A intenção do governo estadual de cortar aposentadorias e salários de servidores que acumulam cargos em órgãos públicos provocará reflexos imediatos nos Hospitais da Zona Norte e Zona Sul de Londrina, que já sofrem com defasagem de pessoal. A afirmação é da presidente do Sindicato dos Empregados em Saúde, Ana Maria da Cruz.
Segundo levantamento da Regional, 22 funcionários acumulam cargos em um dos dois hospitais ou na própria 17ª Regional de Saúde e no Hospital Universitário (HU). Desse total, cinco são técnicos em laboratório, dois auxiliares de laboratório, sete técnicos de raio X, seis auxiliares de enfermagem e dois bioquímicos. ‘‘A maioria vai preferir ficar no HU, onde trabalha há mais tempo’’, acredita Ana Maria.
A sindicalista explica que a medida irá provocar caos nos hospitais da Zona Norte e Zona Sul. ‘‘Com a saída desses servidores, como explicar depois para o usuário que não tem gente para atender?’’, questiona.
Segundo Ana Maria, já foram feitos contatos com a 17ª Regional de Saúde, pedindo que interceda junto à Secretaria Estadual de Saúde para reverter esta situação. A assessoria jurídica da entidade também está analisando o caso para verificar quais medidas podem ser tomadas.
A chefe da 17ª Regional, Djamedes Garrido, diz que no caso da maioria optar mesmo pelo HU, a situação nos dois hospitais ficará complicada. ‘‘Já fizemos um convênio com o Cismepar (Consórcio Intermunicipal do Médio Paranapanema) para procurar suprir faltas. Mas se os servidores saírem será preocupante’’, observa.
Djamedes Guarrido diz que mesmo sem ter informações oficiais sobre os servidores, enviou um memorando ao setor de Recursos Humanos da secretaria da Saúde mostrando essa preocupação.
No Instituto Agronômico do Paraná, a situação não é preocupante, segundo o diretor de Recursos Humanos, Heitor Neia. Dos aproximadamente mil funcionários, apenas 12 se enquadram na situação. ‘‘É uma pequena minoria’’, observa. Ele afirma que os 12 casos são regulares e estão previstos na legislação. E cita como exemplo servidores aposentados que voltam ao serviço público após prestarem concurso.

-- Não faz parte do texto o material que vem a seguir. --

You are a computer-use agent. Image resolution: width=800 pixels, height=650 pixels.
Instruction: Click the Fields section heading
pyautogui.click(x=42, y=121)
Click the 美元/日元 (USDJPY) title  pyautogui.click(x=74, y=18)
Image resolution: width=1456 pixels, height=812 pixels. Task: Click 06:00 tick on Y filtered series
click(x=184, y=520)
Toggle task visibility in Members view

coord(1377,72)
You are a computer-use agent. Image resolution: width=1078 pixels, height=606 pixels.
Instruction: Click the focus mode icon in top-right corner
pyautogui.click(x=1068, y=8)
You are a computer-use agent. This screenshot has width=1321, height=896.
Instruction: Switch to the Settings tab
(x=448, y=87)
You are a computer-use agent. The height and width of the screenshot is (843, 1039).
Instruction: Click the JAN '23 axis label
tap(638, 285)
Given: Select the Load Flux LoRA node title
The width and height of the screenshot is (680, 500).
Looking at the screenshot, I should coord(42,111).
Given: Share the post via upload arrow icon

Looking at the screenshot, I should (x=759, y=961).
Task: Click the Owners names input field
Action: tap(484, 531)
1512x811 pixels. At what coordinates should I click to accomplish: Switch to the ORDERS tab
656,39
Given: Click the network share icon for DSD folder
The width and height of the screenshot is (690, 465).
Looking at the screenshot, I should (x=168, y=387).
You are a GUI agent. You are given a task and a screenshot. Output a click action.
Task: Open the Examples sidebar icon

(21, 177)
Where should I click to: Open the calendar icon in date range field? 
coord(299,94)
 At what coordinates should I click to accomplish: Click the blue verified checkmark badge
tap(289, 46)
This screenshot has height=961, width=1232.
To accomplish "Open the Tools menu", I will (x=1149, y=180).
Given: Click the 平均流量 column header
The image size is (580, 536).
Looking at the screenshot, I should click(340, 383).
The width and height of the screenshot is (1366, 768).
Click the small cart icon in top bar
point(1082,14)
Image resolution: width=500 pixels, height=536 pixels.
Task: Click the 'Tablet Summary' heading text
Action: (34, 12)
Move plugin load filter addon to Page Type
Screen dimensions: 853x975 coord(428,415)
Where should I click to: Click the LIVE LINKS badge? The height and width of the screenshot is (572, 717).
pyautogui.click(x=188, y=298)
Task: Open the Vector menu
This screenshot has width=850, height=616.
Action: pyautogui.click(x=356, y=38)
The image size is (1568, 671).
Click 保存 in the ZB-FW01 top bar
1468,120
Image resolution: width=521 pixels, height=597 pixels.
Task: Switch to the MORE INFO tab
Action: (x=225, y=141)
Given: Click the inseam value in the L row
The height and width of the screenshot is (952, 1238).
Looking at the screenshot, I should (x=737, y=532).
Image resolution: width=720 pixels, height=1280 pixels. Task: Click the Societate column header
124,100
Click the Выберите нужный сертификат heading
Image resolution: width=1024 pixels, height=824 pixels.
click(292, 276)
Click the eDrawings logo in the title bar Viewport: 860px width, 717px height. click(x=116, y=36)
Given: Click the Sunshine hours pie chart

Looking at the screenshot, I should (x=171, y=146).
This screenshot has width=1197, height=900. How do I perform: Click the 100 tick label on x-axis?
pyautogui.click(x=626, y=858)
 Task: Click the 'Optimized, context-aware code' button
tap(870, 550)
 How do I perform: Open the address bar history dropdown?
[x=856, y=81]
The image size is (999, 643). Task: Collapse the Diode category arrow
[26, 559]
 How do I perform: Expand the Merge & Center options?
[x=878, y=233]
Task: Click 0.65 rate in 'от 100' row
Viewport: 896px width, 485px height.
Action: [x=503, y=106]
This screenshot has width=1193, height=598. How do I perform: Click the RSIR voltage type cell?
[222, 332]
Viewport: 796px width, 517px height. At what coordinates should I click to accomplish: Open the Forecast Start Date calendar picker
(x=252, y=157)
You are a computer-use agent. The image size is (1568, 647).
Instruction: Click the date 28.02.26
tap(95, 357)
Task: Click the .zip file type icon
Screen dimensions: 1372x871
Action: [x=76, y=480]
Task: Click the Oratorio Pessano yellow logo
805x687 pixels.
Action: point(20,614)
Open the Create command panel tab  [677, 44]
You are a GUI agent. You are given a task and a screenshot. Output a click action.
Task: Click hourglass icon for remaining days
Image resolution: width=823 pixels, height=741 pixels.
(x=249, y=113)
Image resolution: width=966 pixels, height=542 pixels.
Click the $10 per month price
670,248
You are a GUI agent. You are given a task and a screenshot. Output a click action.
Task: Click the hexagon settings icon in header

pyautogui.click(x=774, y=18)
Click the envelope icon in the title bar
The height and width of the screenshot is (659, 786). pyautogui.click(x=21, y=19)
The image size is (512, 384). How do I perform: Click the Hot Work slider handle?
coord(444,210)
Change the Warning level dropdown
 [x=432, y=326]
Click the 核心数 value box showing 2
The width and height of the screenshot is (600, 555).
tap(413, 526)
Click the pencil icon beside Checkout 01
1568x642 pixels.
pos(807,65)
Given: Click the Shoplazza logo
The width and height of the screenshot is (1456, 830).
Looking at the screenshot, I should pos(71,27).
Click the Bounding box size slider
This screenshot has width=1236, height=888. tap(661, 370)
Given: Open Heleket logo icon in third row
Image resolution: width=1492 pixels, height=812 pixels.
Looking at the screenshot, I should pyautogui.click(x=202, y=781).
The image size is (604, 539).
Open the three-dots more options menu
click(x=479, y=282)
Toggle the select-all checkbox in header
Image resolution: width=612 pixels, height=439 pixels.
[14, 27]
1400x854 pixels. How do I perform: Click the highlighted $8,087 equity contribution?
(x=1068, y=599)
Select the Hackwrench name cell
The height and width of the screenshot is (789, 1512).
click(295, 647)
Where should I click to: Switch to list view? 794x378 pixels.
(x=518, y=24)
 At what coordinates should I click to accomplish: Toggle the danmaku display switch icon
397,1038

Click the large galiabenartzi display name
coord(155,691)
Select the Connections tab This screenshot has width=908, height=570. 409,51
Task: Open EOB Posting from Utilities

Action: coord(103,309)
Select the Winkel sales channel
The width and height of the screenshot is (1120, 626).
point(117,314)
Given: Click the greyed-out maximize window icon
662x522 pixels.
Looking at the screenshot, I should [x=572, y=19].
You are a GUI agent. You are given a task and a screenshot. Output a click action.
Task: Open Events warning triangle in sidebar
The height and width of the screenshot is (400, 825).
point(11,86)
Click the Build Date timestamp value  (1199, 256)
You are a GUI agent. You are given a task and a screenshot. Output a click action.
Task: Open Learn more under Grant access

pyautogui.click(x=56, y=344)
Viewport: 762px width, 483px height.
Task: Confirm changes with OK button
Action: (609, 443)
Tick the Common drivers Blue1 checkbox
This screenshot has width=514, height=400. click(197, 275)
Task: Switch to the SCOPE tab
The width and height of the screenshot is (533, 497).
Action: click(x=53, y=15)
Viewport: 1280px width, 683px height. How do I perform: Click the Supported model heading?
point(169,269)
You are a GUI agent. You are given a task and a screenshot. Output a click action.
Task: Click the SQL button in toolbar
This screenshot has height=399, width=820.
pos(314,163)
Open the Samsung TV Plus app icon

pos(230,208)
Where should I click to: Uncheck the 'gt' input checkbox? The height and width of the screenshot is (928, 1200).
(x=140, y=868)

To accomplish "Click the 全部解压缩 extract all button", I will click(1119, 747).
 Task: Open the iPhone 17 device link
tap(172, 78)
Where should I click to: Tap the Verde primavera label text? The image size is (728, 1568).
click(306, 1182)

Na Universidade Estadual de Londrina (UEL), 87 pessoas acumulam cargos. Até a tarde de ontem, quatro haviam pedido exoneração da universidade, 48 tinham apresentado justificativas para ter os dois cargos e 23 já tinham feito a opção por uma das funções, sendo que 22 preferiram ficar na UEL. Os demais ainda não fizeram a opção.